In 2025 the Health and Safety Executive published a short research report titled “Understanding how AI is used in HSE regulated sectors”. It is the first systematic look the British workplace-safety regulator has put on the public record about what AI is actually doing inside the industries it regulates. For anyone scoping, buying or operating an AI-supported safety system, it is one of the most useful published references on this side of the Atlantic.1

The research drew on roughly 250 AI use cases gathered from HSE staff and from an external industry survey across 14 sectors, including construction, manufacturing, logistics, energy, utilities and public services.1,2 It does not endorse any specific product. It does not evaluate whether the AI in question is appropriate for the application. What it does is map the territory honestly, which is more useful than another vendor brochure.

The four areas of AI use the HSE identified

The HSE groups AI use across its sectors into four areas. Some applications overlap, and the list is explicitly not exhaustive, but the framework is a clean way to think about where AI is actually being deployed.1

  • Maintenance systems: drone inspections, predictive maintenance, component-failure analysis from inspection imagery and video.
  • Health and safety management: large language models analysing historical incident reports, generative AI drafting risk assessments and training material, document drafting.
  • Control of equipment and process plant: autonomous vehicles, robotics, process optimisation, route planning in warehouses and yards.
  • Occupational monitoring: computer vision watching for PPE compliance, pedestrian and vehicle interaction, hazards like spills and leaks, and worker health signals such as fatigue or exposure.

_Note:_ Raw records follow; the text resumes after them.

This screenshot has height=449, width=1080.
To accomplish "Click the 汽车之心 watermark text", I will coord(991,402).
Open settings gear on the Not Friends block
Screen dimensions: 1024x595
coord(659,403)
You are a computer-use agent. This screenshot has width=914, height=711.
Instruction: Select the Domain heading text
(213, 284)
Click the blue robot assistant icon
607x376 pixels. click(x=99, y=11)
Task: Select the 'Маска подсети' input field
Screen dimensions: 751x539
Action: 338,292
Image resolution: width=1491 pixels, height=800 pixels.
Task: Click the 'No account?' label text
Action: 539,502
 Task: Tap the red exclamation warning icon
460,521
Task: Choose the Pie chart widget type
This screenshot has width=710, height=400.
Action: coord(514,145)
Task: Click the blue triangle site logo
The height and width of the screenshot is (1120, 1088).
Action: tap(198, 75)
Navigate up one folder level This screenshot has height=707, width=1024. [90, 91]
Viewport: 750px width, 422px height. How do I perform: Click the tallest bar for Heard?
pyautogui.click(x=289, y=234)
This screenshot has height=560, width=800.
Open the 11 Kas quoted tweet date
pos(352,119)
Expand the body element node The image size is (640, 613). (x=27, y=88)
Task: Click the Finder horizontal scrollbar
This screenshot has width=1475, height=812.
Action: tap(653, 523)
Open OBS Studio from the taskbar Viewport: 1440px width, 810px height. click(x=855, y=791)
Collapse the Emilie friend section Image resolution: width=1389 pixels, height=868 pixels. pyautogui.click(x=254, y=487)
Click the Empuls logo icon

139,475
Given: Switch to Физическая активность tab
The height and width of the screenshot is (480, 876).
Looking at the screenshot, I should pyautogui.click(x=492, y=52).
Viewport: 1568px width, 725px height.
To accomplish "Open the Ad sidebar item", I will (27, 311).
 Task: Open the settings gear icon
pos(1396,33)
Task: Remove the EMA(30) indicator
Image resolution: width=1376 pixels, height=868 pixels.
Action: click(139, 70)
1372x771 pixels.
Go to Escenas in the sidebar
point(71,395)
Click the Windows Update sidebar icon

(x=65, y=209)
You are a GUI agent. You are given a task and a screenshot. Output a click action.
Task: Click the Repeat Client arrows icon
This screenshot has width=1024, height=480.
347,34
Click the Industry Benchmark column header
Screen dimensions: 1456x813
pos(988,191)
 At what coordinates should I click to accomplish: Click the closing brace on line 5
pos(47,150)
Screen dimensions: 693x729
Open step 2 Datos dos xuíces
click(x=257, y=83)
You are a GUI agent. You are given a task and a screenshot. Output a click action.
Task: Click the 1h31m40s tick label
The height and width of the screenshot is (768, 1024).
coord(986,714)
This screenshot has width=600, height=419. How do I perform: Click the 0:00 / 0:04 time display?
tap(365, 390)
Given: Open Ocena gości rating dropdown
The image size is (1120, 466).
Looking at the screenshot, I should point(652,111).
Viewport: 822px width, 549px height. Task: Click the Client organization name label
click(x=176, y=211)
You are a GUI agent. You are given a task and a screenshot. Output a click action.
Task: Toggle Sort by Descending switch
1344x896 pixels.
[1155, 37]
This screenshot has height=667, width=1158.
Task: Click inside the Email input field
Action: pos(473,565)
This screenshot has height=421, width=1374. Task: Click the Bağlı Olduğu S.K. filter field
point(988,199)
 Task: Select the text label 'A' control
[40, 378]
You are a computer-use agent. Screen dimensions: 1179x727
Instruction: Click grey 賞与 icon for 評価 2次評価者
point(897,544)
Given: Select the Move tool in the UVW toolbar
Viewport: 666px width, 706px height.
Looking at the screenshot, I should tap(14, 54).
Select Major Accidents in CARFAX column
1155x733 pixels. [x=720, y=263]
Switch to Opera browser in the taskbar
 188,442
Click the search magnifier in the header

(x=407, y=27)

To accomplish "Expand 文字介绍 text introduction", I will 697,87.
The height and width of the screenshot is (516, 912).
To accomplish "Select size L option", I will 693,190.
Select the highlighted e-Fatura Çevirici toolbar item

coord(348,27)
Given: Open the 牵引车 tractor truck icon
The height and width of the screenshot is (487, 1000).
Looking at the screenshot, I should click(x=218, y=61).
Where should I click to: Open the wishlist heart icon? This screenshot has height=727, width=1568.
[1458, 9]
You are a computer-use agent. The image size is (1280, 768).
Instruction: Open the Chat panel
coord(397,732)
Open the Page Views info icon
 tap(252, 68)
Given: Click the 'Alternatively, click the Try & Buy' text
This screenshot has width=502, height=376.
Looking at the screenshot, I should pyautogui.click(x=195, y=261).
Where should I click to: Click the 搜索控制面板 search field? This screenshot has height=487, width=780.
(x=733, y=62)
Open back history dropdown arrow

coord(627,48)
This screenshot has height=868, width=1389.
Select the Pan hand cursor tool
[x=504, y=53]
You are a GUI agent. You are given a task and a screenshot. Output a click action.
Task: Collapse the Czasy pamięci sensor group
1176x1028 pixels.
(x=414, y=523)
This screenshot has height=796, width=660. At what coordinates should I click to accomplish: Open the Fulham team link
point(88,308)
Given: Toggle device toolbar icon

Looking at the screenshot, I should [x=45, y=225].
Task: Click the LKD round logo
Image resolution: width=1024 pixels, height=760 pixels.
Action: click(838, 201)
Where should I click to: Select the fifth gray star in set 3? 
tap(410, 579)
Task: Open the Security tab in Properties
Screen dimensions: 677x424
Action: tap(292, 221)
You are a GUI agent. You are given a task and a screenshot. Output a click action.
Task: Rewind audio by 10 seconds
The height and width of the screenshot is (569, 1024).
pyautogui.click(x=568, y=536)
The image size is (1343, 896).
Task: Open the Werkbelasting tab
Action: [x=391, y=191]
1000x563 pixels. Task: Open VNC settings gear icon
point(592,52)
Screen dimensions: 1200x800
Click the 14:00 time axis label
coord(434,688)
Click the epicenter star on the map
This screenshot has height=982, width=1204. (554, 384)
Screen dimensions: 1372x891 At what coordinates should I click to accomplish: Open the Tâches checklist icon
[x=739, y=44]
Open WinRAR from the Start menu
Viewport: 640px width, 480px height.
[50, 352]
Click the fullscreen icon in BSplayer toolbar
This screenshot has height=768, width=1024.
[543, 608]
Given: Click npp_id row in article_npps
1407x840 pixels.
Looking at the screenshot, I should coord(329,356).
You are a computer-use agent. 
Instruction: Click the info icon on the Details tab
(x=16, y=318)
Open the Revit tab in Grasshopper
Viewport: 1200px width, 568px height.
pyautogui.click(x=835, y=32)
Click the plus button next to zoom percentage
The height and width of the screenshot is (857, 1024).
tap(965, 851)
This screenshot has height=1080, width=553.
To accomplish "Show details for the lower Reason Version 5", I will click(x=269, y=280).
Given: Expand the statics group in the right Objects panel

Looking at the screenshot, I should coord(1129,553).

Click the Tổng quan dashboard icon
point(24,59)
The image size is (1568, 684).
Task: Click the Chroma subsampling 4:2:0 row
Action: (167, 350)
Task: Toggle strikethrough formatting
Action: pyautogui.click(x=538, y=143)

For context, SAiFI sits squarely inside the fourth area, occupational monitoring. The HSE’s own example for that category is, almost verbatim, the SAiFI use case: monitoring worker and vehicle movements and providing warnings when a pedestrian and a vehicle are too close.1

The risks respondents flagged

The most interesting section of the report is not the use cases, it is the risks identified by people actually deploying these systems. The HSE groups them under human factors, health and safety, and technical risks.1

  • Over-dependence on AI safety systems reducing worker attention and weakening the wider safety culture.
  • Deskilling of the workforce where work is performed by AI, with operators gradually losing the underlying knowledge.
  • Warning fatigue: frequent system alerts causing operators to miss the alerts that actually matter.
  • Inaccurate safety assessments leading to inappropriate controls being put in place.
  • AI systems operating without human oversight in conditions outside their design envelope.
  • Bias in training data leading to unreliable safety decisions and missed hazards.
  • Data privacy risks from worker monitoring and incident data.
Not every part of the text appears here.